We visited another sacred site – a hill top temple – but it was crawling with people wanting to put the powdered dots on our foreheads and asking for a donation of upwards of ₹100 ($4). Donations of this kind from locals are never more than ₹10 (20c). We had a couple of cute little girls accompany us (more like drag us) up the hill, but the adventure soon turned sour as we couldn’t look anywhere without being told that we had to pay a ‘donation’. It was about time to leave Bodhgaya and head to Varanasi… Although this is the same as jumping from the pot into the flames when it comes to scams in India…

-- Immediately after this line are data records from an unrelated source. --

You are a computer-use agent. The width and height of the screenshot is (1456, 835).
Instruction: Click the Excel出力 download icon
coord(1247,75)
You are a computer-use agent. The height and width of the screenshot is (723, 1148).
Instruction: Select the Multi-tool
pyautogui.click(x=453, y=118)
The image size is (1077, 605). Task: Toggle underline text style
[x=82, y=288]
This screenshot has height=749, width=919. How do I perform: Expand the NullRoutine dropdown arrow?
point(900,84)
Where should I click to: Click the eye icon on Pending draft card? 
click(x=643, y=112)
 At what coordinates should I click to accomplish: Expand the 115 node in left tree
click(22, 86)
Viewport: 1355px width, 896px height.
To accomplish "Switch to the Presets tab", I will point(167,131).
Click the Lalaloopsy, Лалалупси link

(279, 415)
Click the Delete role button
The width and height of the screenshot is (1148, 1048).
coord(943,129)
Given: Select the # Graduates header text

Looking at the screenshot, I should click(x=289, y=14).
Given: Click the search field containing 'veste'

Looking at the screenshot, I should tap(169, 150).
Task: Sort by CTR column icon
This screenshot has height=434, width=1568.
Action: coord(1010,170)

Nevertheless, we jumped in a rickshaw and headed towards Gaya. I made a start for the ‘Ladies only’ line again, and despite there being a barrier between me and the other men, they were still trying to lean over the bar and push their money through the small cashier’s window in front of me. I had about had enough of everything by this stage, and dealt with the situation in the most controlled and mature way I could possibly manage: I started hitting all the men in my way, and yelling loud obsenities at them. Hands retracted fast and eyes were wide as a fairly large group of shocked Indian men tried to fathom what some small, blonde, blue-eyed western woman had just done to them. Well, that was that done. Now all we had to do was miss four consecutive trains in a row (because we physically could not get on with 20 Indian people hanging from each of the doorways), and then catch the really, really, slow passenger train to Varanasi.
God, I’m glad that was easy.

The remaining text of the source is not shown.